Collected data
****************
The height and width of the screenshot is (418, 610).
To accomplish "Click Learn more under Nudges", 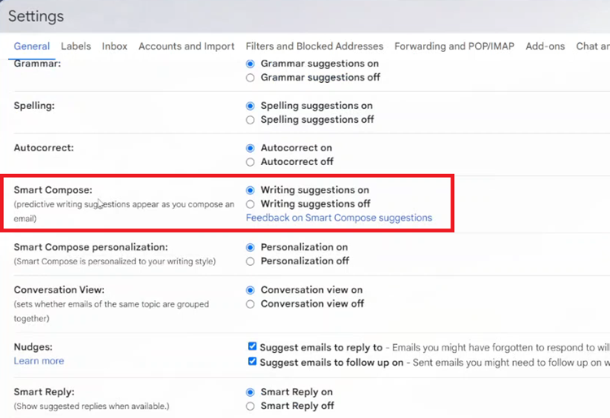I will [x=39, y=361].
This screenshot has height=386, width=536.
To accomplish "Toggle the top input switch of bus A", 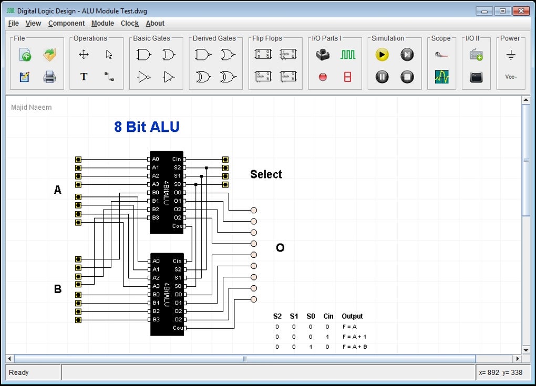I will tap(77, 159).
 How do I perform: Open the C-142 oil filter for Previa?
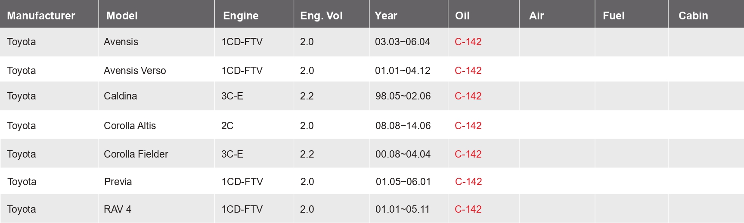pos(468,182)

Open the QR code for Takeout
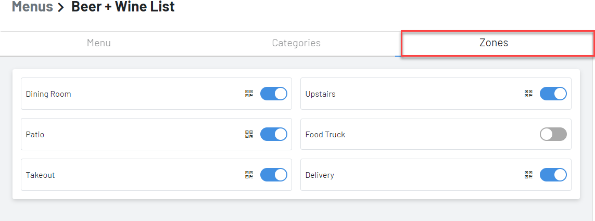(x=249, y=175)
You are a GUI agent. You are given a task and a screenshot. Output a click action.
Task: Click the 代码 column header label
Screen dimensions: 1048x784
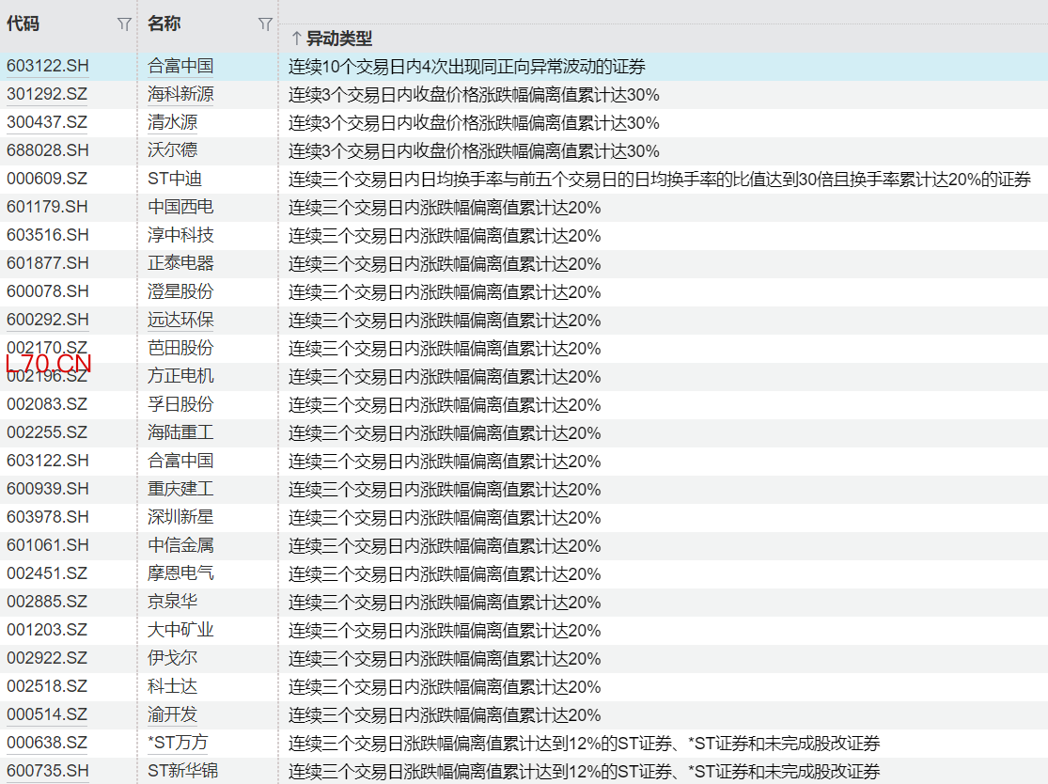coord(23,24)
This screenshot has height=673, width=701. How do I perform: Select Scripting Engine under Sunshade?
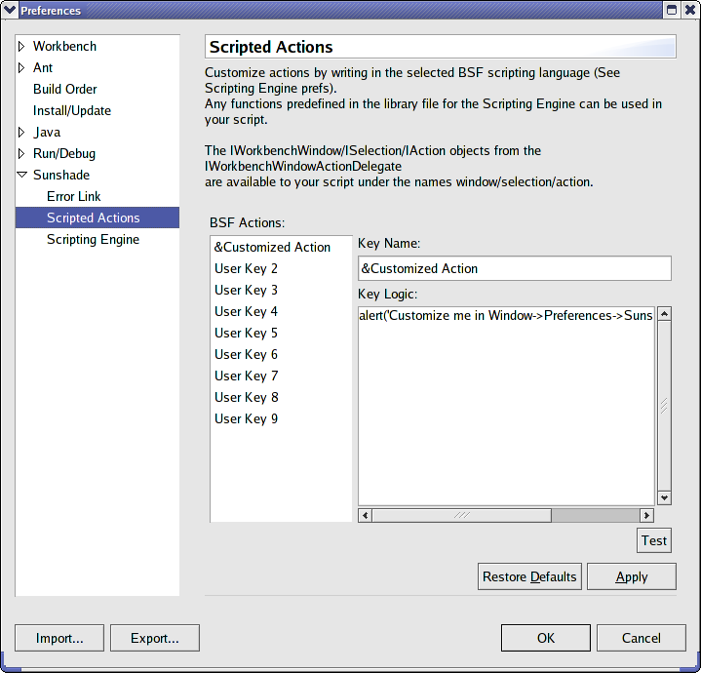pos(93,240)
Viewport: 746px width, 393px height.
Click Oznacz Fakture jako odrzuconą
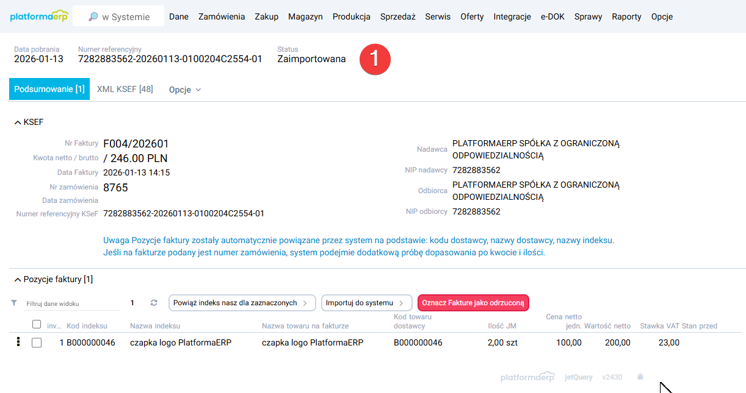tap(473, 303)
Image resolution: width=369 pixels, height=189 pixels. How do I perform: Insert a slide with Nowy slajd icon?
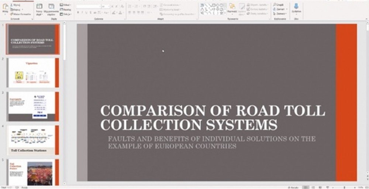click(39, 7)
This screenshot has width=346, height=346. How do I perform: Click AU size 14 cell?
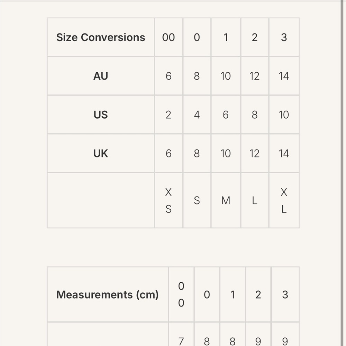pyautogui.click(x=284, y=76)
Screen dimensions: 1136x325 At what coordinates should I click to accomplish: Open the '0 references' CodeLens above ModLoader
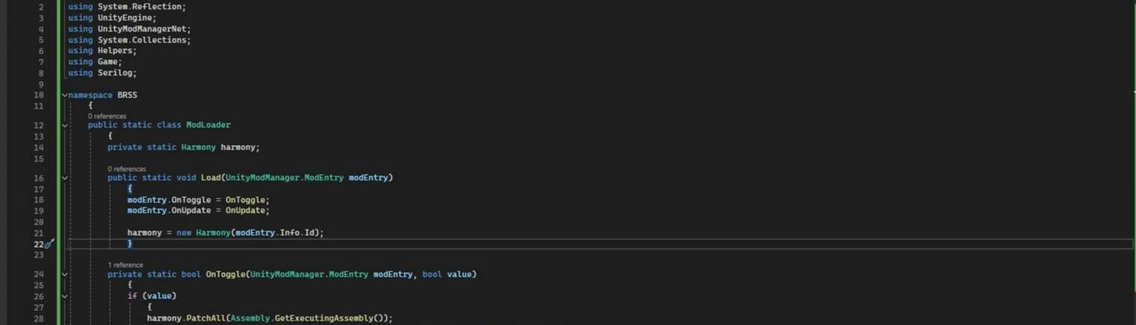[107, 116]
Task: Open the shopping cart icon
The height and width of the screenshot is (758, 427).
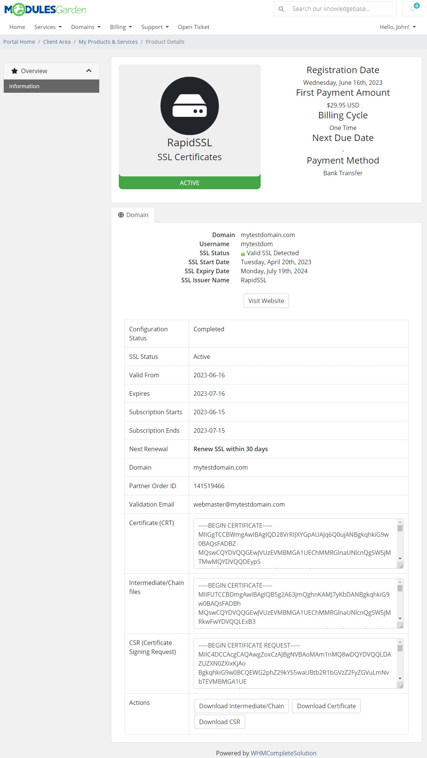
****************
From the line containing "Image resolution: width=369" to the last line of the records above, return each line exactly, both ends included, and nothing more. Leave out the pictures.

ANSWER BOX
Image resolution: width=369 pixels, height=189 pixels. How do I perform: Insert a slide with Nowy slajd icon?
click(39, 7)
This screenshot has width=346, height=346. How do I perform: Click AU size 14 cell?
pyautogui.click(x=284, y=76)
Screen dimensions: 1136x325 At what coordinates should I click to accomplish: Open the '0 references' CodeLens above ModLoader
[107, 116]
Task: Open the shopping cart icon
The height and width of the screenshot is (758, 427).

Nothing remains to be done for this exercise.